Quinta-feira, Agosto 27, 2009

Paralelismos

Viro as costas ao teatro de rua e entro na Catedral de Ciudad Rodrigo. Integro-me numa visita guiada conduzida por uma “voluntária”. Demoro-me a contemplar o belo monumento, o seu pórtico, o seus claustros, o seu coro. É uma bela Catedral, penso. E, como sempre, o pensamento leva-me à nossa Guarda (será doença?). O que aprendo aqui que possa ser usado na Guarda? Na nossa Sé Catedral?:
- A guia é voluntária. Na Sé Guarda (que tem, apenas, um guia) podíamos ter um serviço idêntico. Dois dias por semana, antigos professores (ou jovens politécnicos, por exemplo) orientariam 4 visitas por dia, à nossa Sé. Porque gostavam tanto da Sé que quiseram contribuir para a sua divulgação. Inscreveram-se num curso intensivo orientado por gente competente e assim contribuíam para o desenvolvimento do turismo da cidade.
- Entradas pagas. Na Sé da Guarda pagar-se-ia um pequeno bilhetes para que o visitante tivesse acesso a um desdobrável e a uma subida aos telhados, onde pode fotografar a bela cidade e arredores. O dinheiro é investido em publicações e pequenas reparações.
- Publicações. Na Sé da Guarda haveria um livro (Ciudad tem 5) sobre o monumento, escrito por um historiador de arte. Também haveria postais e um DVD entretanto realizado. Lindo!
- Dois órgãos de tubos com concertos regulares. Na Sé da Guarda haverá, apenas, um. Concertos frequentes e surpreendentes porque descobriremos que na nossa diocese há um organista e pessoas que gostam de música!
- Apresentação audiovisual (basicamente, um sistema de luzes pré programado e uma gravação de vozes; contam-se as histórias do pórtico da Catedral de Ciudad Rodrigo. Na Sé da Guarda aproveitaremos a mesma ideia, usando o Retábulo atribuído a João de Ruão. As pessoas ouvirão uma narrativa (como se fosse banda desenhada) que se refere aos diferentes quadros do Retábulo. Acende-se uma luz dirigida a cada quadro, à medida que a história avança. Simples mas de uma beleza indescritível. Eu próprio me ofereço , se quiserem, para coordenar a criação e apresentação deste “documento audiovisual” que, ao contrário de outros, não precisa de complicações de imagem: só luz e som gravado.

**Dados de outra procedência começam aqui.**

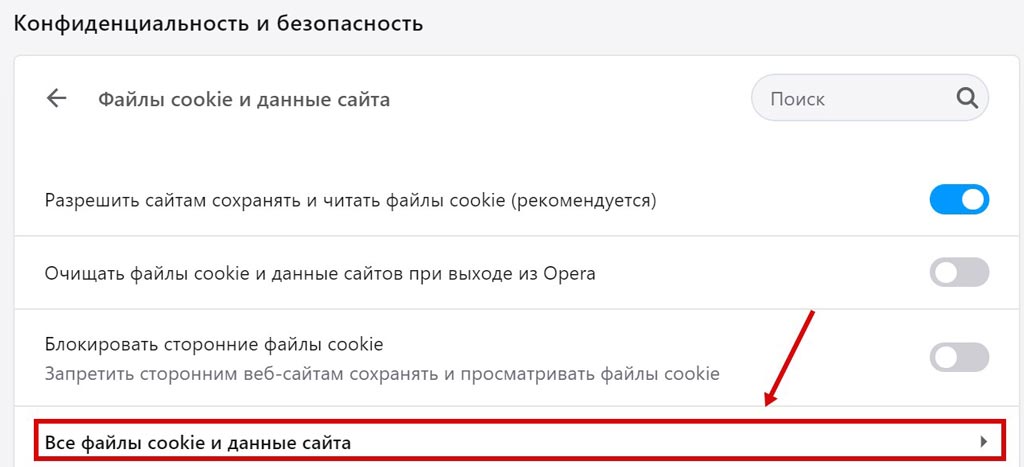Enable clearing cookies when exiting Opera

(959, 272)
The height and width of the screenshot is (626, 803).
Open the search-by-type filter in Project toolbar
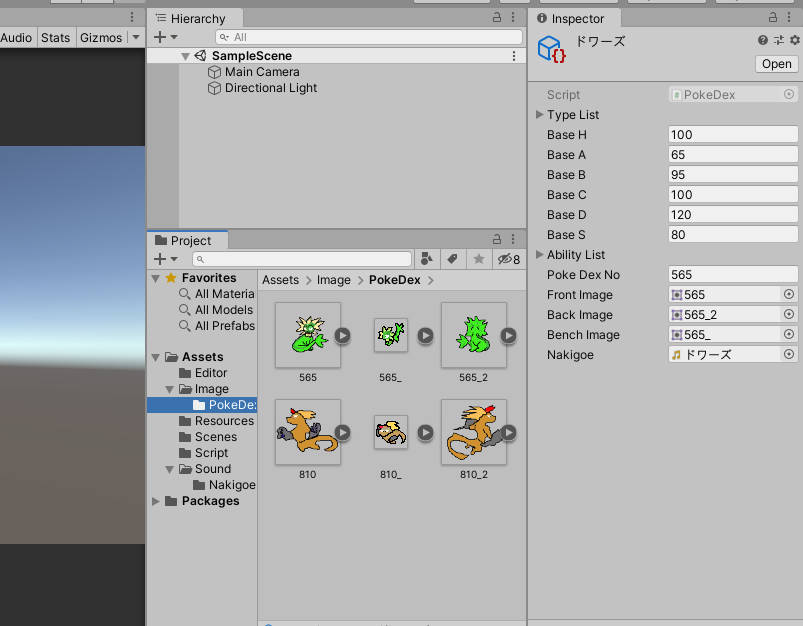(427, 258)
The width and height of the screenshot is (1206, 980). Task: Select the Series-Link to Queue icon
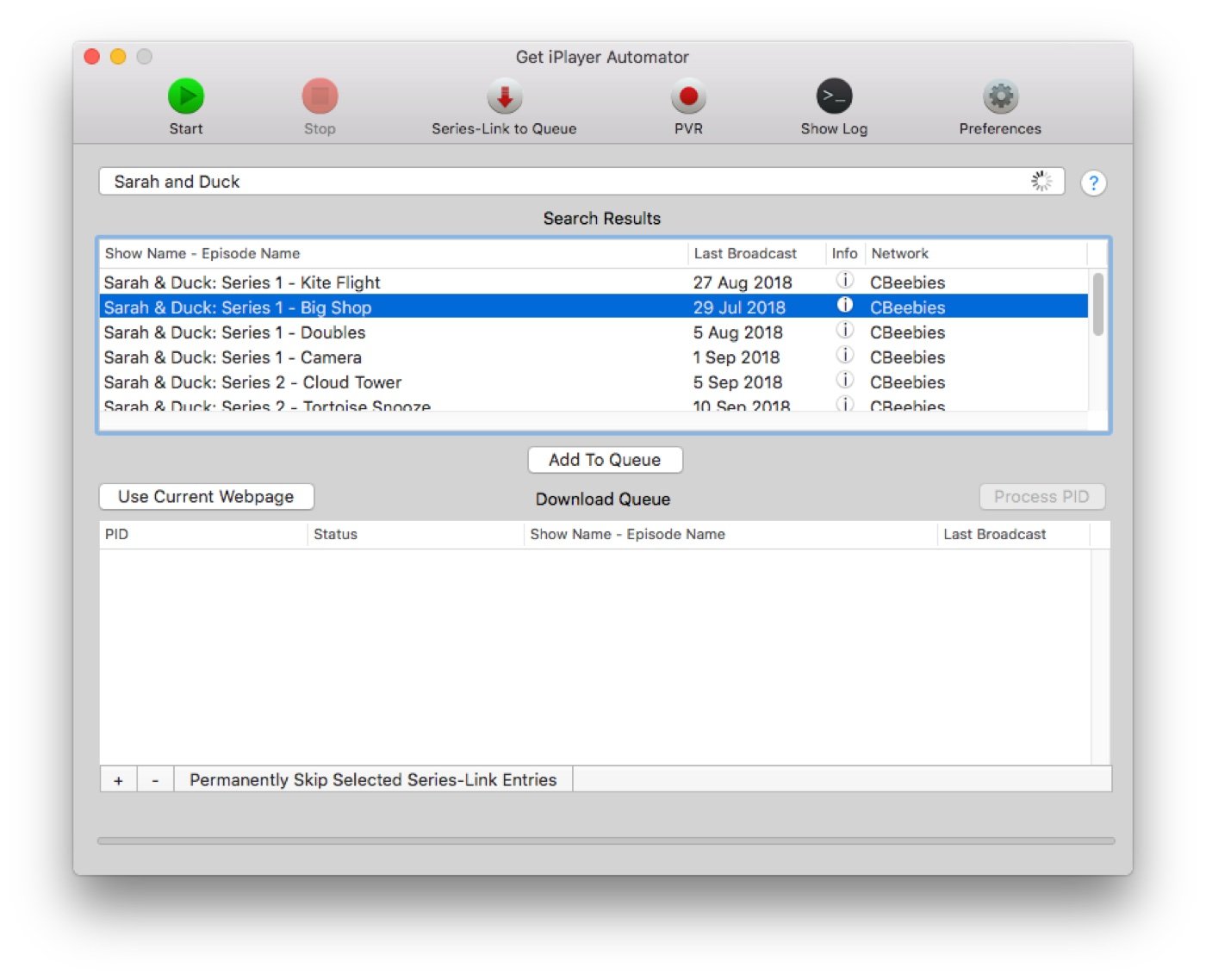(504, 96)
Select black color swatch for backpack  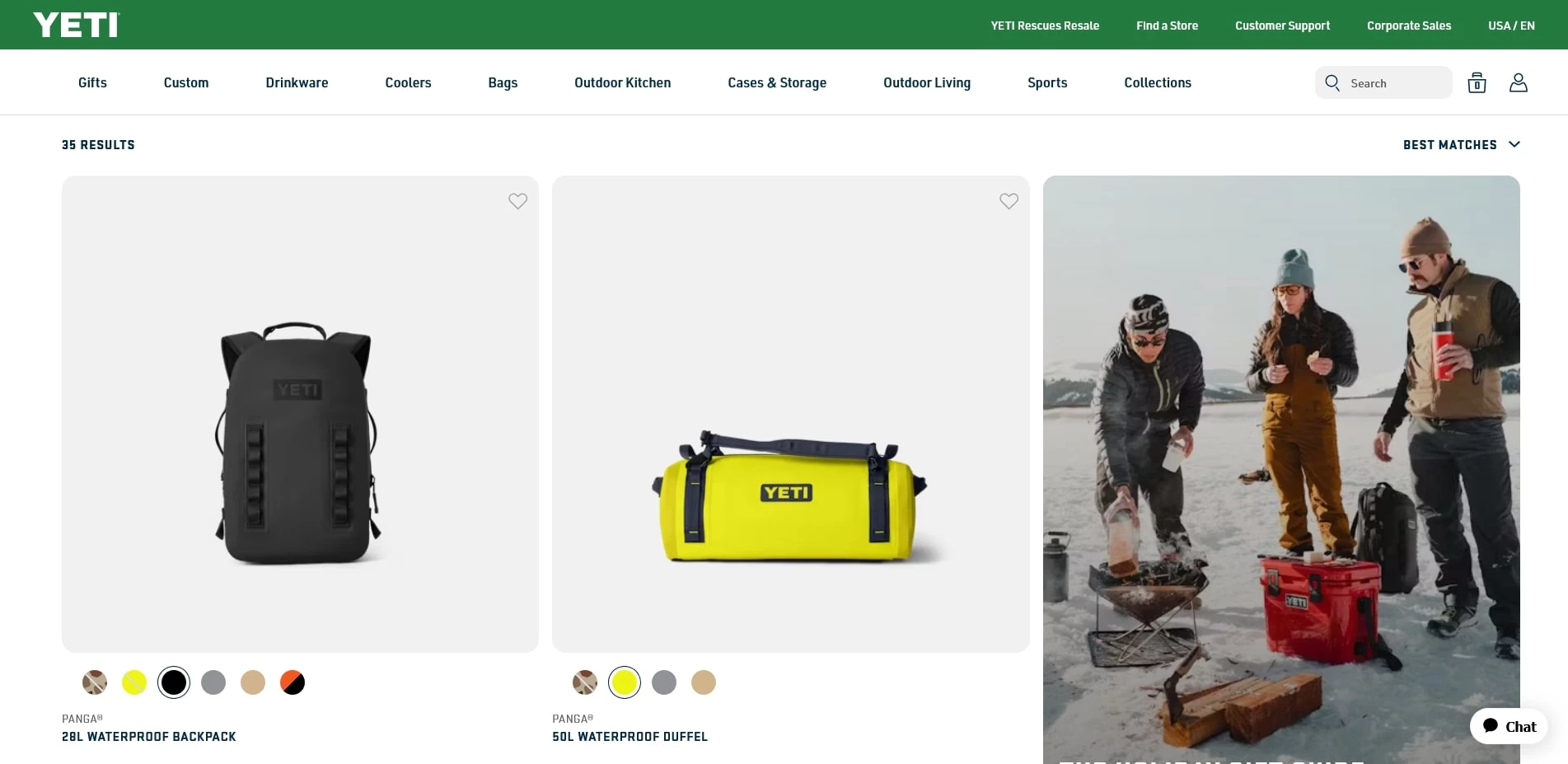(x=174, y=682)
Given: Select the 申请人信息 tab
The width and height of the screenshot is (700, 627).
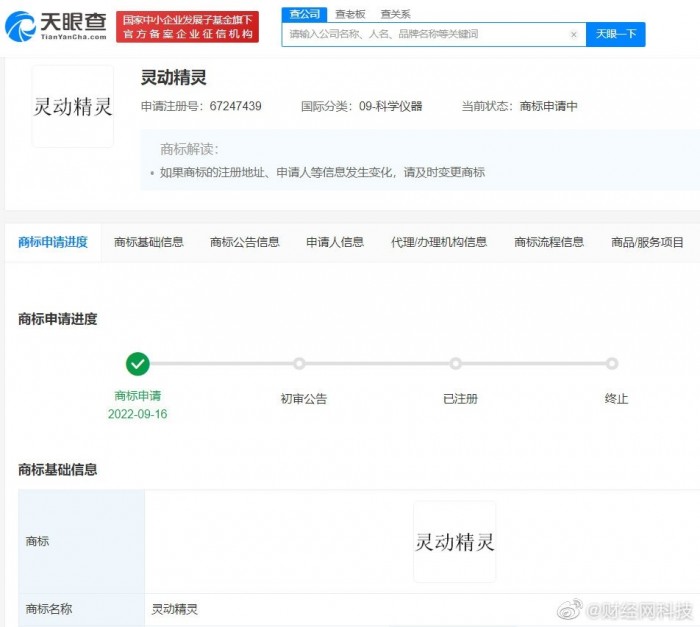Looking at the screenshot, I should [x=335, y=242].
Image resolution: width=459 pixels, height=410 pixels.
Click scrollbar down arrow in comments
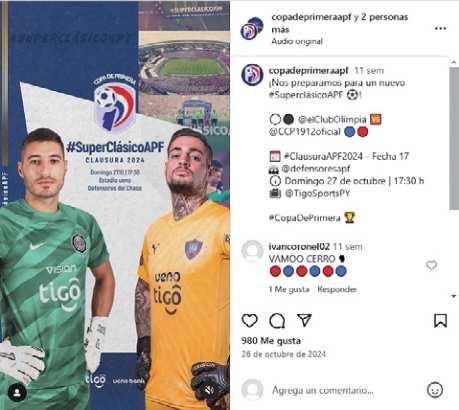[x=453, y=296]
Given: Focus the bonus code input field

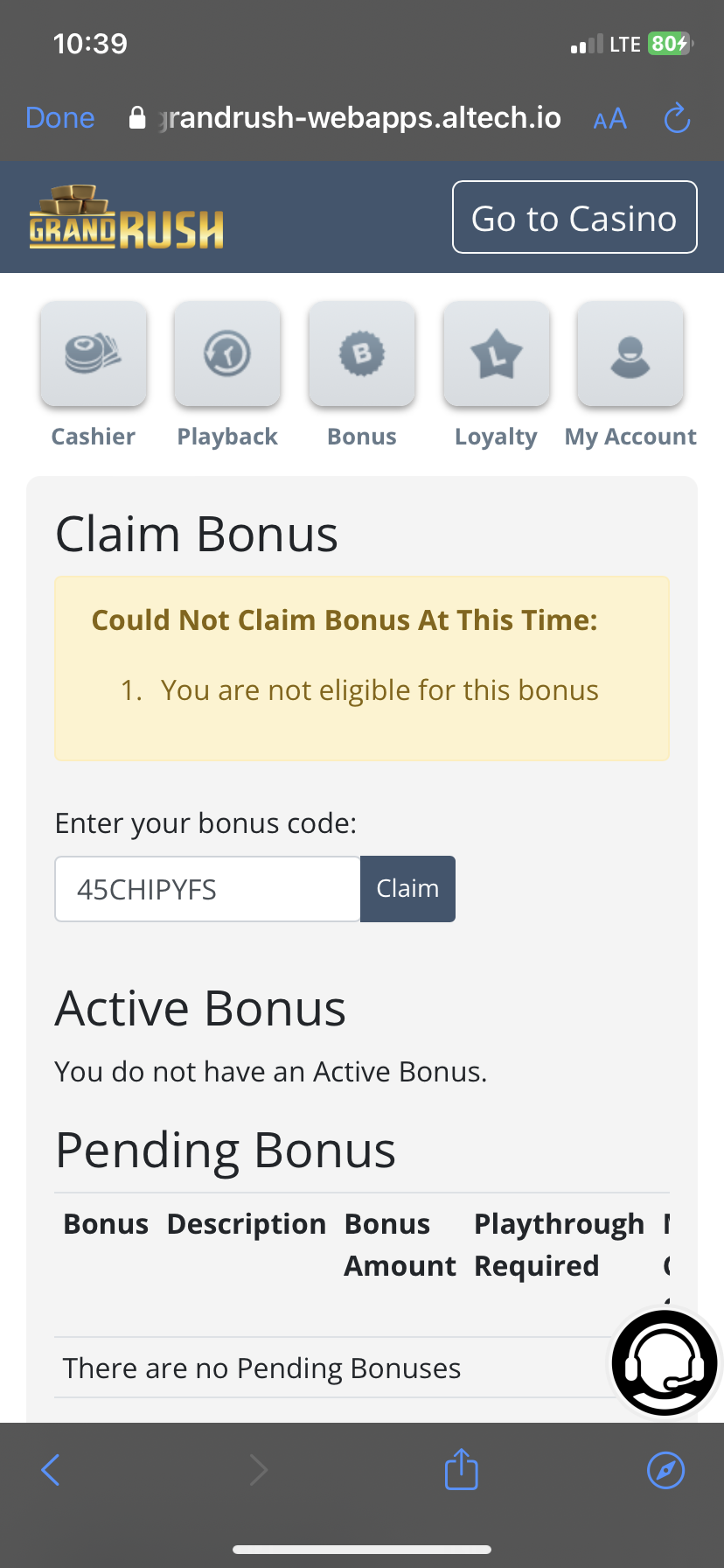Looking at the screenshot, I should (207, 889).
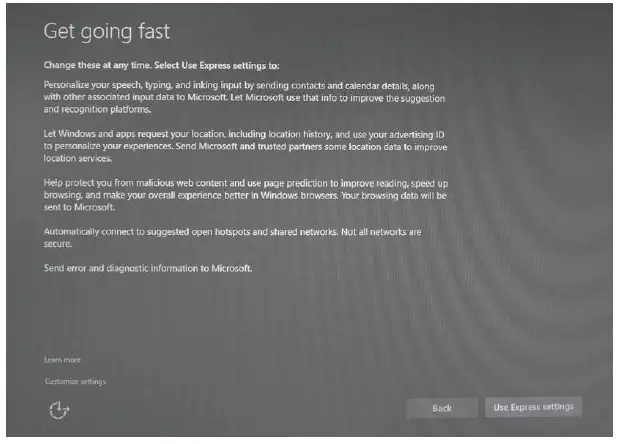619x444 pixels.
Task: Select the Help protect you from malicious paragraph
Action: pyautogui.click(x=246, y=195)
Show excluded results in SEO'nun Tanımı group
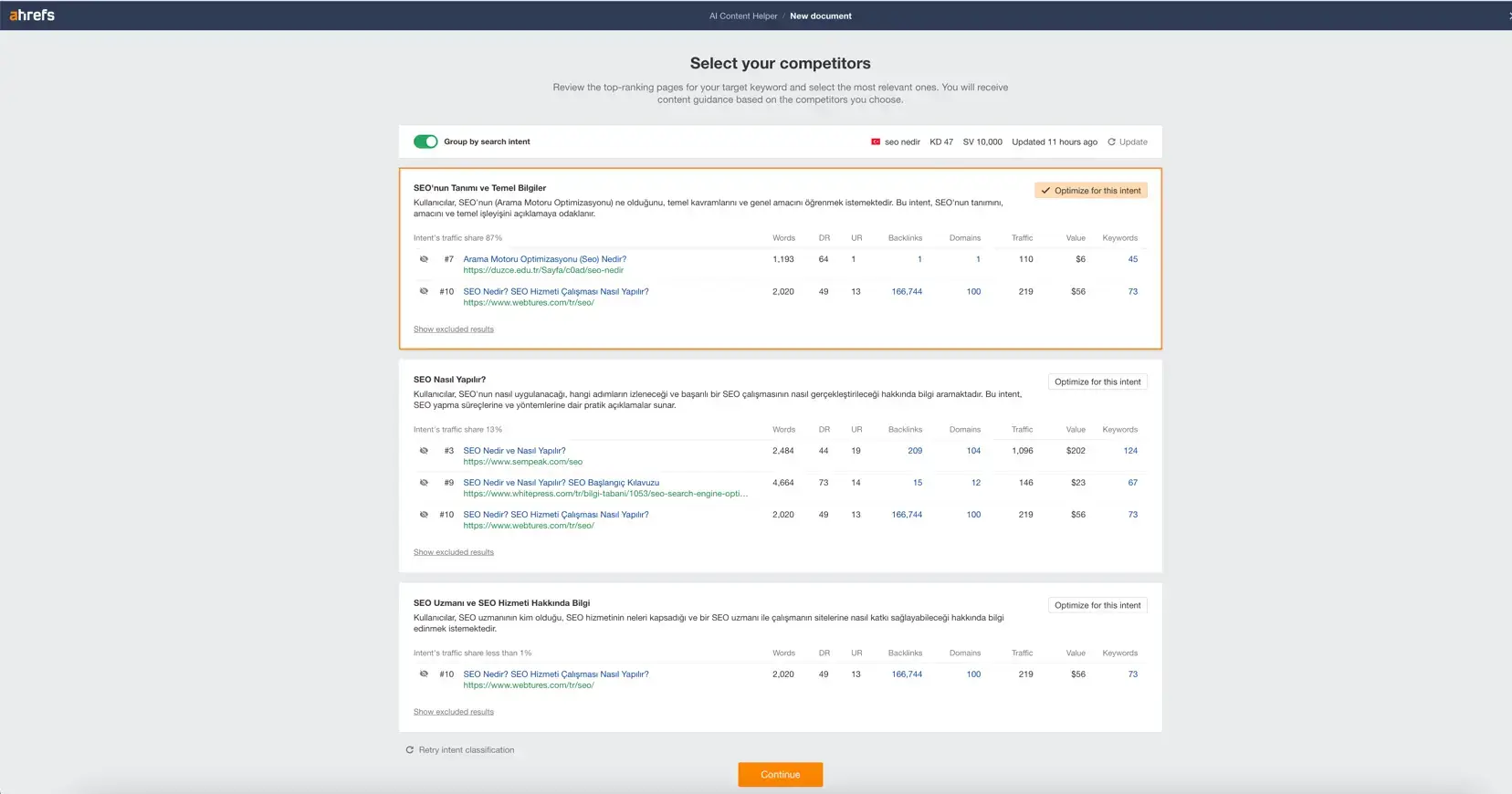Screen dimensions: 1512x794 pyautogui.click(x=453, y=329)
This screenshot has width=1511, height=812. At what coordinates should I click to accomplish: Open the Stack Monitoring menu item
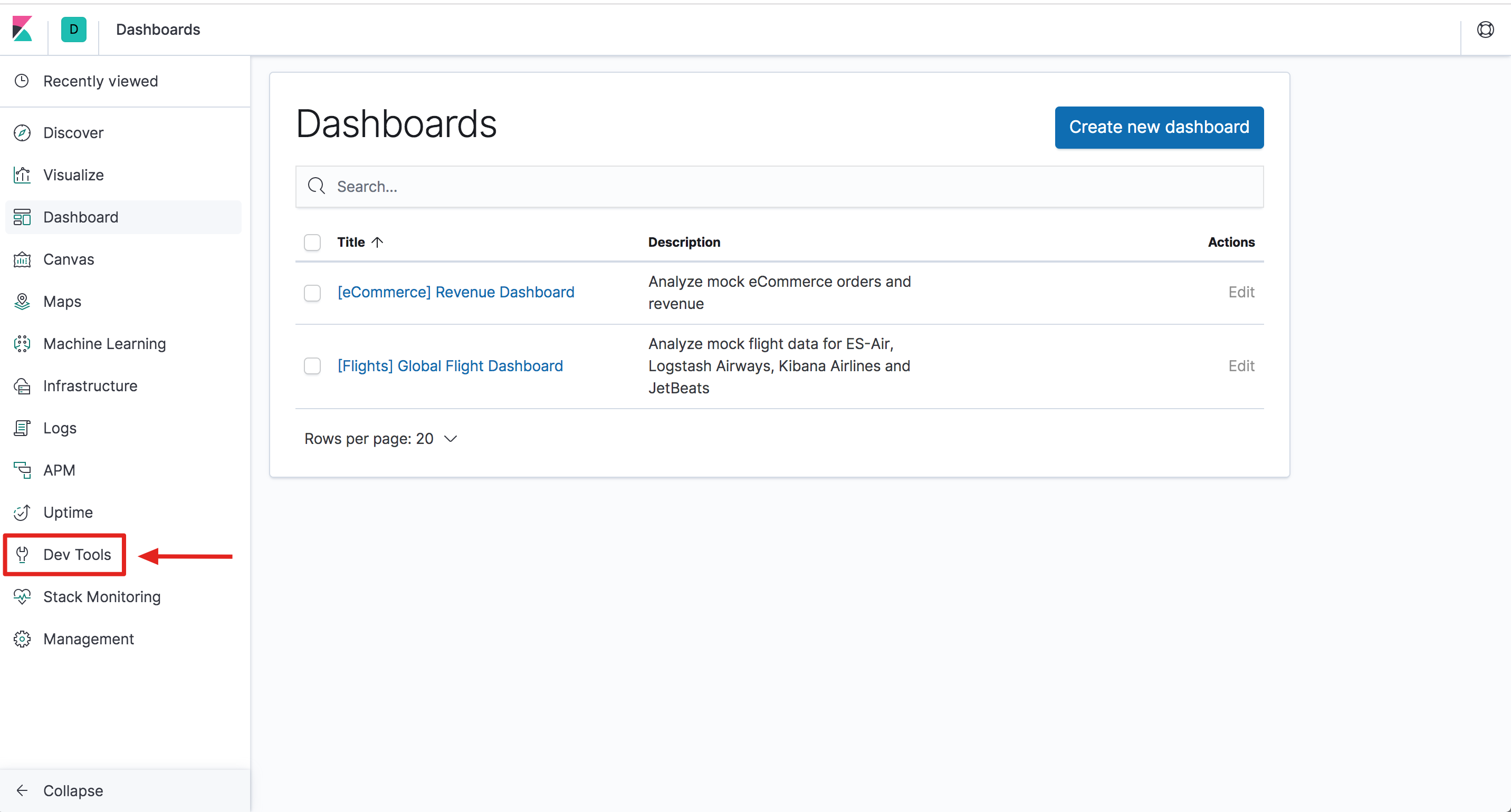[101, 597]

Tudo o que disse está ao nosso alcance. Ao alcance de cidadãos que gostam da nossa Catedral. Avançamos. Contem comigo e com o que eu souber fazer.

4 comentários:

vicente disse...

E os sinos da Sé porque nunca mais tocaram? Terá sido por causa do ambiente? O relógio de pêndulos da Sé porque não voltou a dar horas? Na Guarda existiam dois relógios de que toda a gente gostava de escutar as horas, o da Sé e o da antiga CGD. Porque deixaram de tocar? Porque não foram recuperados?
E os pátios da Sé? Porque não são abertos aos visitantes? As vistas que daí se disfrutam são únicas e em bons dias enxerga-se até ao campo "Charro"!
E a Torre dos Ferreiros porque está sempre fechada e não permite visitas? Porquê inibir os visitante de disfrutarem de paisagens tão lindas?
Enfim... E o célebre Castro do Tintinolho? Como estará agora! Poderá ser visitado?

Anónimo disse...

ESQUECI-ME DE FALAR DAS CHAMADAS "ESCADAS FALSAS" DE QUE TANTO SE FALAVA NO MEU TEMPO E QUE O "GUARDA" SR MANEL TALVEZ COM A CONIVÊNCIA DOS CÓNEGOS - JÁ QUE ESTES FREQUENTAVAM MUITO REGULARMENTE A SÉ - INIBIAM AS PESSOAS DE ACEDER AQUELE ESPAÇO QUE PERMITIRIA DISFRUTAR DE UMA VISTA TALVEZ ÚNICA DO INTERIOR DA SÉ! aS "ESCADAS FALSAS" DÃO ACESSO AQUELAS JANELAS IMPONENTES QUE SE DISFRUTAM DEBAIXO DO ALTAR-MOR!

Anónimo disse...

Parabéns pelas ideias apresentadas. Permita-me que acrescente que há na Guarda muitos reformados com elevado índice cultural que facilmente seriam ganhos para esta causa. Por outro lado se nós não valorizarmos o que temos como podemos quer que nos visitem e procurem com mais frequência.

Anónimo disse...

É só para referir que esta semana estava eu junto à Igreja da Misericórdia e pára ao meu lado um casal de espanhóis a perguntar onde era o posto de turismo. A minha dificuldade foi mesmo dizer-lhes onde poderiam estacionar para depois se deslocarem àquele lugar (eu já tinha ido estacionar na ex Av dos Bombeiros). Isto é só para dizer que a problemática do turismo é muito mais abrangente.